Happiness is subjective. Who can even define it?

And here’s the bottom line: A happy employee does not always equal a productive employee. Hell no. I’ve worked with employees so darn happy they practically floated across the room, but their work product was, well, let’s just say it was wanting, OK?

Happiness is a state of mind

See, happiness is a state of mind that an employer can’t really control. So I say, phooey on that and instead let the HR pros and other leaders focus on creating the best darn environment we can — one that is respectful, safe, and facilitates communication, collaboration, learning, and innovation.

Of course, people need fair compensation, so let’s get our wage policies and programs in order, too. But as for whether employees are happy? That’s for the employees to decide.

Maybe I’m just wrong, but I firmly believe that my happiness is my problem. You, the employer, need to pay me, not violate my rights, and treat me like an actual person.

After that, the rest is on me.

Crystal Spraggins, SPHR, is an HR consultant and freelance writer who lives in Philadelphia. She also writes at her blog, HR BlogVOCATE. For the past 15 years, Crystal has focused on building HR departments in small- to mid-sized companies under the philosophy that "HR is not for wimps." She is also the CEO and Founder of Work It Out! and partners with HRCVision, a full-service HR consultant practice specializing in leadership and diversity training.

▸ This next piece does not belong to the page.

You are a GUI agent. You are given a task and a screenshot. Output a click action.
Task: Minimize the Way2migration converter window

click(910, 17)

Contact her at


9 Comments on “You Want Happy Employees? Well, Good Luck With That

  1. Crystal- I think you nailed it towards the end of your article in reference to a workplace and culture “…that is respectful, safe, and facilitates communication, collaboration, learning, and innovation.” These are fundamentals that create an atmosphere in which employees can accomplish meaningful and engaging work. Management can also create an environment that fosters recognition which is one of the top contributors to employee engagement.

    Employees are ultimately responsible for their own happiness but employers can and should think about the environment, culture, and management practices that allow their employees to whistle while they work.

    With Happiness,

    Tim Ryan

    1. Hi Tim. Agreed (about employers’ responsibilities), and I’ll check out the post you recommended!

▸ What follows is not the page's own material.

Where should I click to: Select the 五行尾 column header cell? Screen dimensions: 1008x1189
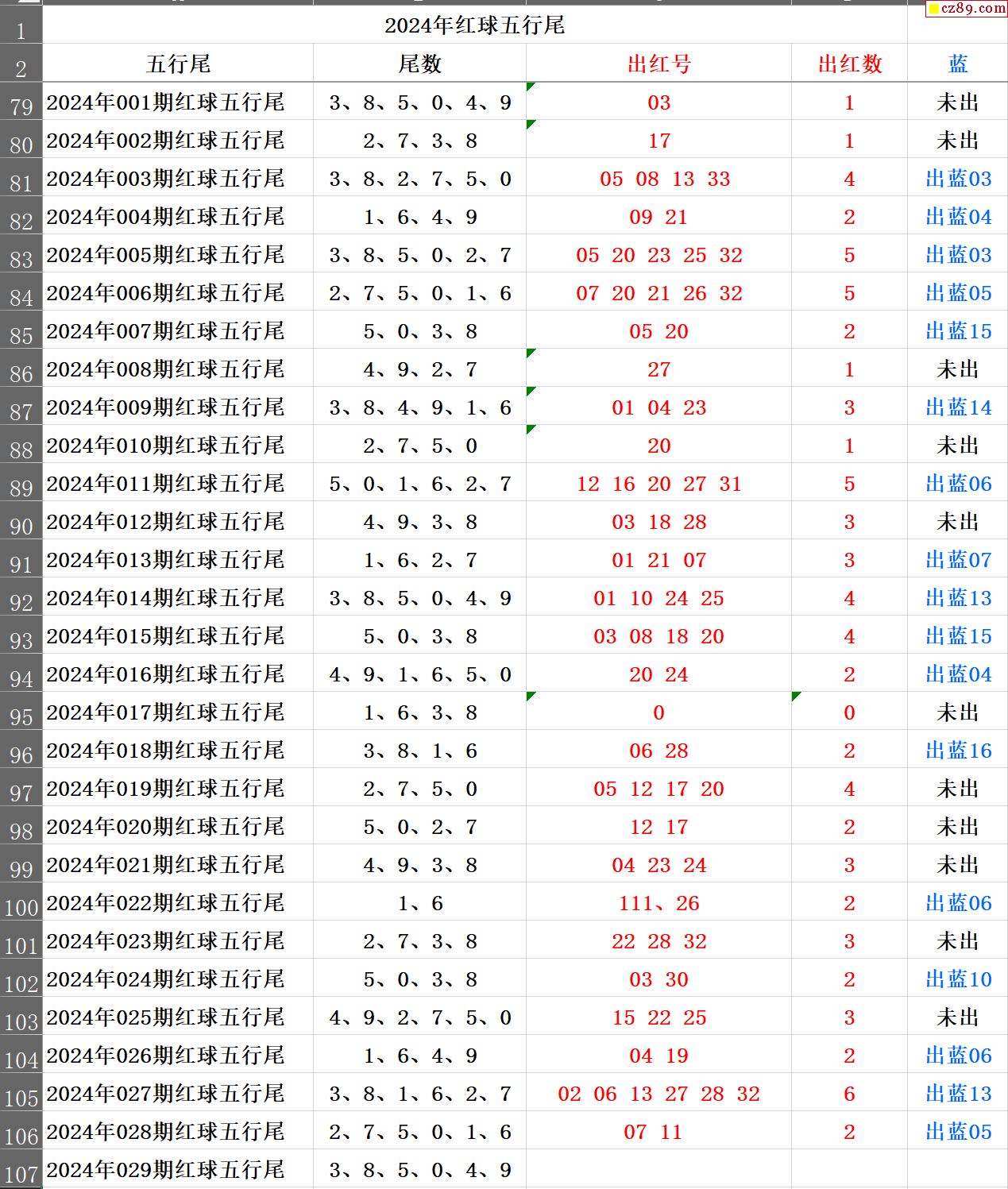(x=178, y=64)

  2. When I talk about happiness at work, I always differentiate between Happiness and happiness. Capital H, Happiness is in your personal life – family, love, friends, etc. While at work I think lower case h, happiness, is about what makes you happy at work: a boss that respects you, co-workers who collaborate and are generous, fair compensation and evaluations, etc. I think it’s okay to talk about hapiness at work, as long as we’re clear on what that means…

    1. Hi Paula.

      Big H and little h. That’s a nice distinction and a useful way of thinking about things.

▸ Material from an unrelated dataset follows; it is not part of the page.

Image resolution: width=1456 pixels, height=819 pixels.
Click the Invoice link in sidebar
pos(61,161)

  3. I’m not convinced that the corporate world is “preoccupied with happiness.” What leaders want is engagement. Happiness is a small piece of engagement–but not the whole pie. And before we hold “productivity” up as the end-all-be-all, I will argue that productivity without happiness is not sustainable. Grouchy-but-productive (GBFs) employees are slow growing tumors. And they impose a tax on overall culture.

    1. Hmmm … I think there are plenty of leaders who would say they want “employees to feel good about working here” and kind of leave it at that. But we’re agreed — grouchy is no good.